Objective: Write out the listing below word for word, from its first line through the line containing "click(230, 406)".

Given data:
+===+

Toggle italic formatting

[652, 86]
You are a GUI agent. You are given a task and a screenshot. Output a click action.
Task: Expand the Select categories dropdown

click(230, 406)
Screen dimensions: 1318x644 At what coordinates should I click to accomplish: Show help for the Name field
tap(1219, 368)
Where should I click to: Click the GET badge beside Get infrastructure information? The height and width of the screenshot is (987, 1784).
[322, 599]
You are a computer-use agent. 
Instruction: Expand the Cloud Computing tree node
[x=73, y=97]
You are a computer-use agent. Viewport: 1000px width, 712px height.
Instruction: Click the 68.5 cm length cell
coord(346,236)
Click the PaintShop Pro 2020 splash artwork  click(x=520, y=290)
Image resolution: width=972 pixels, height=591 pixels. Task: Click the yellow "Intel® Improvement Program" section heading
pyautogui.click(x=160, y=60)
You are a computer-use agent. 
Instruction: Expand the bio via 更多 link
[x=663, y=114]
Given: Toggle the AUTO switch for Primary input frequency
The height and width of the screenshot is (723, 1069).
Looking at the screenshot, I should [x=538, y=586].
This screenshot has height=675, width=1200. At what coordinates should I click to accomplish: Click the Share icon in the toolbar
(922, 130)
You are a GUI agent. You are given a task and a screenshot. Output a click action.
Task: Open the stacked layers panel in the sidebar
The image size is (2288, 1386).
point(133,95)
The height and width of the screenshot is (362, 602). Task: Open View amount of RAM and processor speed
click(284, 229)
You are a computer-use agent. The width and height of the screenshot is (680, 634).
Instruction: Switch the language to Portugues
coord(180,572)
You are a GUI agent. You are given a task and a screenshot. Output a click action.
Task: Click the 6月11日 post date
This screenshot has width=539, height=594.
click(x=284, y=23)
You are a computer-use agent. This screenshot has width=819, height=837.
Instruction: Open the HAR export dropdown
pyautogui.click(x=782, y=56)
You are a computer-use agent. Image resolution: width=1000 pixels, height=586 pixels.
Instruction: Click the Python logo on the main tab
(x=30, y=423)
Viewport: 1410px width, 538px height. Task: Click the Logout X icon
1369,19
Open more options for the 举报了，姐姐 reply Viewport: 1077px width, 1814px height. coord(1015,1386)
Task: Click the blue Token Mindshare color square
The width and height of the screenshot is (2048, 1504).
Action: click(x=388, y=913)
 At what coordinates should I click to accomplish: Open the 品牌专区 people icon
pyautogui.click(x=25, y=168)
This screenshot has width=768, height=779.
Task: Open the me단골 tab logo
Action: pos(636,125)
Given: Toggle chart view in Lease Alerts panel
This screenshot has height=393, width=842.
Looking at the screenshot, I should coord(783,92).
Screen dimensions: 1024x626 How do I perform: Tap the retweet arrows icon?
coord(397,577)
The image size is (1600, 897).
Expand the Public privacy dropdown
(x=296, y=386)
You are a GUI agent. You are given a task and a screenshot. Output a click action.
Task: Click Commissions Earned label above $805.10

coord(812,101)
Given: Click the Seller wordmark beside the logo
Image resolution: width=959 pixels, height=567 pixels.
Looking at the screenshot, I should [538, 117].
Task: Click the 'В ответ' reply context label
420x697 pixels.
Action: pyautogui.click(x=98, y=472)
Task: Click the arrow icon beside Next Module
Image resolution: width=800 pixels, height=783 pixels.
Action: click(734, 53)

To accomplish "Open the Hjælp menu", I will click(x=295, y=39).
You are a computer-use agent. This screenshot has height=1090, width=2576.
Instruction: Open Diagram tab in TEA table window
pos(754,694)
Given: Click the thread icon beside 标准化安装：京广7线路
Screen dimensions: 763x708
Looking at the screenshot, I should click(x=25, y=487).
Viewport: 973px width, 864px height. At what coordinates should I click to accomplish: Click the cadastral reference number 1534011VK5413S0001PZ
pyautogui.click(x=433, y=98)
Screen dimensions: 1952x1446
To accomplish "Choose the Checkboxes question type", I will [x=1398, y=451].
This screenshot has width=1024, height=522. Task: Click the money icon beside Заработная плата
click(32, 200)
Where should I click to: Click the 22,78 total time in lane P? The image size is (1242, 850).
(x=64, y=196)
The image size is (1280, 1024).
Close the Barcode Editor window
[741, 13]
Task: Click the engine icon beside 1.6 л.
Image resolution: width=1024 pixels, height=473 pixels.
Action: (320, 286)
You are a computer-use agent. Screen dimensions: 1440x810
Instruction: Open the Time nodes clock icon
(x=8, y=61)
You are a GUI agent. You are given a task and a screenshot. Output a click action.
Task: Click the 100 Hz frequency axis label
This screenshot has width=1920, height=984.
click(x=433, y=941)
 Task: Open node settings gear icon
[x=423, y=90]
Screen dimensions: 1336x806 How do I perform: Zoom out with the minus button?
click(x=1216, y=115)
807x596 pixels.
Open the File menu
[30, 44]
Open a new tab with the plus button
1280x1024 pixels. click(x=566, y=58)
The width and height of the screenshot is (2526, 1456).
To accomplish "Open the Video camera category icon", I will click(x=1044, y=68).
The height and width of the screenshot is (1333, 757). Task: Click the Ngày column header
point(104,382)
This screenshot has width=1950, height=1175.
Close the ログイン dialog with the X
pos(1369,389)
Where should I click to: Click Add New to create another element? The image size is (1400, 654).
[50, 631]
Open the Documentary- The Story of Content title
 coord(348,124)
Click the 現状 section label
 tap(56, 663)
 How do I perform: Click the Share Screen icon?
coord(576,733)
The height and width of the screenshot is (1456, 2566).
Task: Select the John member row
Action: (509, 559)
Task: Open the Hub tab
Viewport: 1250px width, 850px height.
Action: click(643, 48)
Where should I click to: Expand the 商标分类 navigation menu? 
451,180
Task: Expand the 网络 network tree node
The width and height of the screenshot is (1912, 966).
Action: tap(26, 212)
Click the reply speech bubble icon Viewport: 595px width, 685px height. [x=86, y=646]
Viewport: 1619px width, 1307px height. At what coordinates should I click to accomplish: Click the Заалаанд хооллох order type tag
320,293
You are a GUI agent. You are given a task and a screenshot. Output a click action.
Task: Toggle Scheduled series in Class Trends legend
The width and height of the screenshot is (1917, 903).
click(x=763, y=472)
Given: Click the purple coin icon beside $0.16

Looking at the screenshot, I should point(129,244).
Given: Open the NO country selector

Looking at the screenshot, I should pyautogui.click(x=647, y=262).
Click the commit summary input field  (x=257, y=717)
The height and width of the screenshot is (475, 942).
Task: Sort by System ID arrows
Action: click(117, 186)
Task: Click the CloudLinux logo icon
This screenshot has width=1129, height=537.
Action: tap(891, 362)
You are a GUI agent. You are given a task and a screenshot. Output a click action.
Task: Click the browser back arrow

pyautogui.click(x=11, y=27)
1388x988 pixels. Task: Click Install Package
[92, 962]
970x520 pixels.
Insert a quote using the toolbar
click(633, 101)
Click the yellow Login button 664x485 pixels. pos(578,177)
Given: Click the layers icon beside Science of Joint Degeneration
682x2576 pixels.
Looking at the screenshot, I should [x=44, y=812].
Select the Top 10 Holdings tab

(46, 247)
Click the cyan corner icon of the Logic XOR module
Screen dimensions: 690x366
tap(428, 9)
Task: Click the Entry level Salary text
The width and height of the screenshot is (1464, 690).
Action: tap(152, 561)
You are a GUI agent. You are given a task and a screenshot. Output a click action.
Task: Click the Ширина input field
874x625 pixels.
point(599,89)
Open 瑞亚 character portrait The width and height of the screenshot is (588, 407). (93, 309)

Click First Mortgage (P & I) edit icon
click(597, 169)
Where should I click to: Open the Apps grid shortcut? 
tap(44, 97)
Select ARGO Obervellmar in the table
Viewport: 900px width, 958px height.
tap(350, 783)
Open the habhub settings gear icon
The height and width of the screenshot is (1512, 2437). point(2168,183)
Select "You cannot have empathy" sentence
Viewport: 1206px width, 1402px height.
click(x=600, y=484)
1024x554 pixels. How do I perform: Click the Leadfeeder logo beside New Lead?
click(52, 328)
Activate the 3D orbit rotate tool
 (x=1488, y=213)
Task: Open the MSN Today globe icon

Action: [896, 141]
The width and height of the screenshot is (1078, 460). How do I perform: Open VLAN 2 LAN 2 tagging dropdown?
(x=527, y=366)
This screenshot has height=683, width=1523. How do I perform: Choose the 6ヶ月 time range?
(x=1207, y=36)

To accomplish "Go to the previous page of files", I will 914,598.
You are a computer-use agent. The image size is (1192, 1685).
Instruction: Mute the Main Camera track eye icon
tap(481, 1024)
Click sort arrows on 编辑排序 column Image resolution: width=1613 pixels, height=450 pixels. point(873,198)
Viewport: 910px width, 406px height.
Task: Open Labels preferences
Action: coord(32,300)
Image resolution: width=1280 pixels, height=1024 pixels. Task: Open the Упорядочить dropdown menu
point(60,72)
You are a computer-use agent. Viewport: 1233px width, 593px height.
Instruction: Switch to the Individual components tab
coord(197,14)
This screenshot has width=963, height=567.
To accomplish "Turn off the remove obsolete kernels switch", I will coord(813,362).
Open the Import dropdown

+===+

Result of this task:
Toggle italic formatting

[652, 86]
You are a GUI agent. You are given a task and a screenshot. Output a click action.
Task: Expand the Select categories dropdown

click(230, 406)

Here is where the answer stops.